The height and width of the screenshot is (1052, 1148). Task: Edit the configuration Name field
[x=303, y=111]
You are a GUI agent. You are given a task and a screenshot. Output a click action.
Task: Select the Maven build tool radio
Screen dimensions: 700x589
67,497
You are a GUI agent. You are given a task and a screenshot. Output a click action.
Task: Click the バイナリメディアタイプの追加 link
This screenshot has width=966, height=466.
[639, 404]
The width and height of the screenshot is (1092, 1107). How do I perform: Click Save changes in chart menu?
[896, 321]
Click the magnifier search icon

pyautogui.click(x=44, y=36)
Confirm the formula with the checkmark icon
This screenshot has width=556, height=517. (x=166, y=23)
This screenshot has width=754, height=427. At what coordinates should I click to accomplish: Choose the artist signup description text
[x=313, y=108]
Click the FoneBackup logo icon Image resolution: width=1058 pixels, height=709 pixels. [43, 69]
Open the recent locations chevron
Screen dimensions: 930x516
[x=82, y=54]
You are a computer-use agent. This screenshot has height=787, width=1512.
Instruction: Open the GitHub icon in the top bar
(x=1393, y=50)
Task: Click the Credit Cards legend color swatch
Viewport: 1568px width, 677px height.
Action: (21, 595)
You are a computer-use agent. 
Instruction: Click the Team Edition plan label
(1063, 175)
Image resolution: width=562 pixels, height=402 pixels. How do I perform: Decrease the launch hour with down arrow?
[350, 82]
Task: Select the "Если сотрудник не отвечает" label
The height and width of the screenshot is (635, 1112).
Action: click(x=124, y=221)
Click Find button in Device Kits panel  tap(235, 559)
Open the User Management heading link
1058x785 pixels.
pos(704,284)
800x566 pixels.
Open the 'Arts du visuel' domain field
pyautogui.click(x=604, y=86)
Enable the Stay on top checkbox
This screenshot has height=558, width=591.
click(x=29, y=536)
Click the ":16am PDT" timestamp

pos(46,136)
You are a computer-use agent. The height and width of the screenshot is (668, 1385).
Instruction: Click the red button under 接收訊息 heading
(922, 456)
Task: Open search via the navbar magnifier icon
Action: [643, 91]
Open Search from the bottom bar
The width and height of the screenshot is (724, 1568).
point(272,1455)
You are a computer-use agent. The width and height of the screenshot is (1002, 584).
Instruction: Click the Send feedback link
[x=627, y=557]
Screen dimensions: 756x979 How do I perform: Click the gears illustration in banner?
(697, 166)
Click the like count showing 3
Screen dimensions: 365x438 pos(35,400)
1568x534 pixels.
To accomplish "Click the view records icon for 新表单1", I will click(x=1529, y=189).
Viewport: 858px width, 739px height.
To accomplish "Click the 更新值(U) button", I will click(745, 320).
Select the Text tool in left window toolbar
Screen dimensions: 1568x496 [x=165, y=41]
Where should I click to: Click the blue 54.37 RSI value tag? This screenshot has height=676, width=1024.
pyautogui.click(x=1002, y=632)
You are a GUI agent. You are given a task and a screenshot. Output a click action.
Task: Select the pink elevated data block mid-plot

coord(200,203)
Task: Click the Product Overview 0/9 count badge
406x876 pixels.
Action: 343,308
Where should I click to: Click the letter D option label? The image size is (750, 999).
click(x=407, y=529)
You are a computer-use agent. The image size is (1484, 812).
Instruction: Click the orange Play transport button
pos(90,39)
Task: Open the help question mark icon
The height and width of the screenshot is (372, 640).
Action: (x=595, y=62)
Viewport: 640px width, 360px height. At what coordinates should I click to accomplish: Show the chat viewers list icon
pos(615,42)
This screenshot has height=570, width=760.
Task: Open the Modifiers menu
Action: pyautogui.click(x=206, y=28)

THE TASK:
Bring together all lines from the listing that contain the word "agent".

RESPONSE TO THIS TASK:
You are a GUI agent. You are given a task and a screenshot. Output a click action.
You are a GUI agent. You are given a task and a screenshot. Output a click action.
You are a computer-use agent. This screenshot has height=787, width=1512.
You are a computer-use agent. 
You are a computer-use agent. The height and width of the screenshot is (668, 1385).
You are a computer-use agent. The width and height of the screenshot is (1002, 584).
You are a GUI agent. You are given a task and a screenshot. Output a click action.
You are a computer-use agent. The image size is (1484, 812).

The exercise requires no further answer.